Canadian Forest Service Publications
Operational forest fire-growth predictions for Canada. 2007. Anderson, K.R.; Englefield, P.; Little, J.M. Pages 2.4.1-2.4.7 in Proceedings Seventh Symposium on Fire and Forest Meteorology, October 23-26, 2007, Bar Harbor, Maine, USA. American Meteorological Society, Boston, Massachusetts, USA.

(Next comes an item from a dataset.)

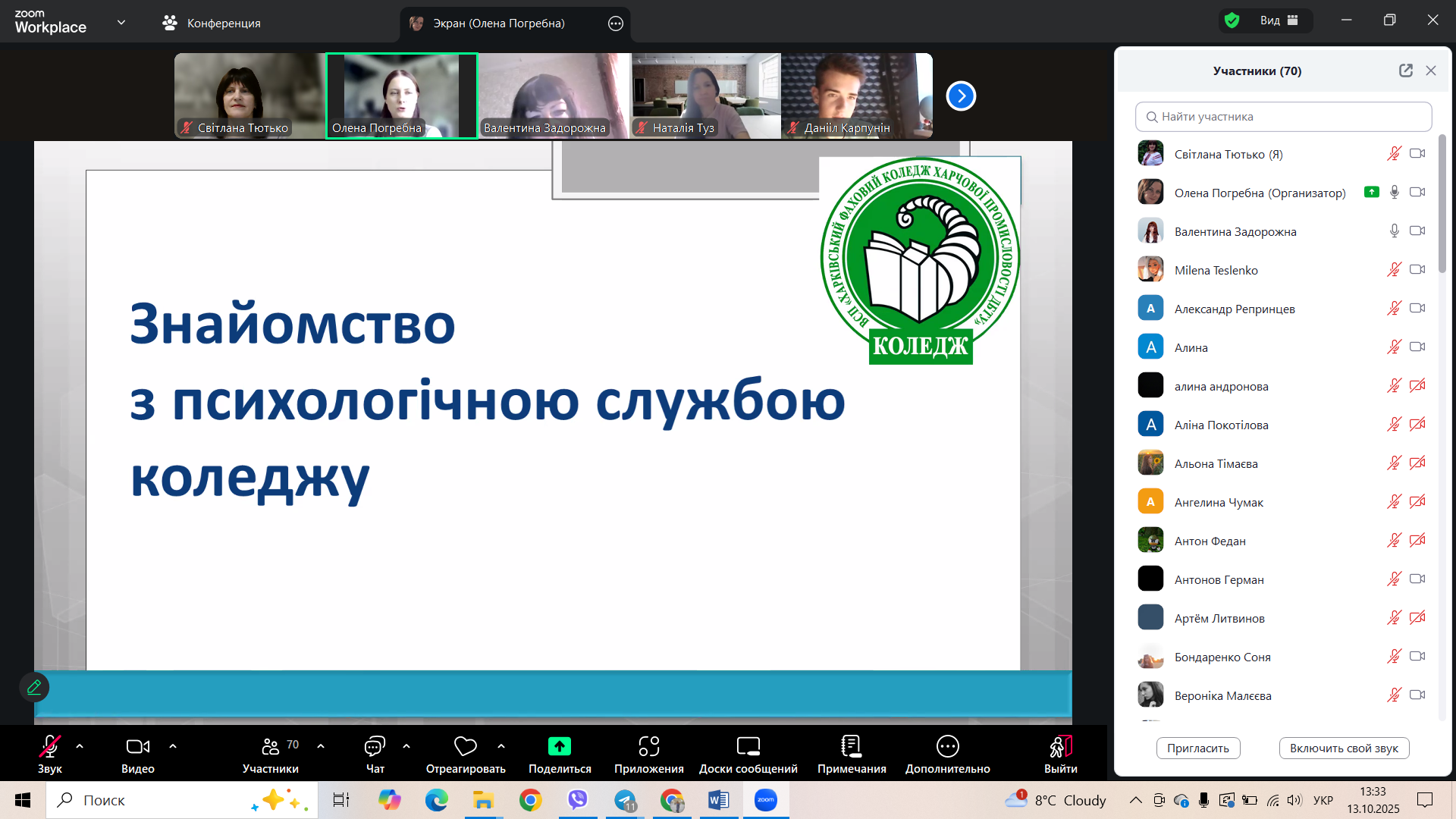The width and height of the screenshot is (1456, 819).
Task: Open the React heart icon
Action: coord(465,747)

Available from: Northern Forestry Centre
Catalog ID: 28083
This paper presents an operational model that predicts fire growth for wildland fires occurring in Canada. National fuels and elevation grids, forecasted weather and fires detected by remote sensing are entered into a fire growth model. Predicted fire perimeters are mapped and presented to the public over the Internet through the Canadian Wildland Fire Information System (http://cwfis.cfs.nrcan.gc.ca/). Current wildland fires are detected nationally using MODIS and NOAA/AVHRR satellite-based detection systems (burning areas detected by these systems are referred to as hotspots). Regions selected for fire-growth modelling include those with hotspots occurring near a community, and clusters of hotspots in areas of high fire danger. For each selected region, a fire-growth simulation environment is assembled. Fuel type data from several fire management agencies is available in grid format at a resolution of 100 m or less; in areas where such data is not available, a national fuels map based on SPOT VGT land cover and forest industry is used. Similarly, terrain data is available from a variety of sources. Current hotspots are used as ignition points while past hotspots are used to delineate area burned. Surface wind, temperature and dew-point values (forecasted by Environment Canada) are used to determine the fire weather conditions at the fire location. The use of this model is illustrated for a large fire in Wood Buffalo National Park, which burned nearly 200 000 ha in July 2007.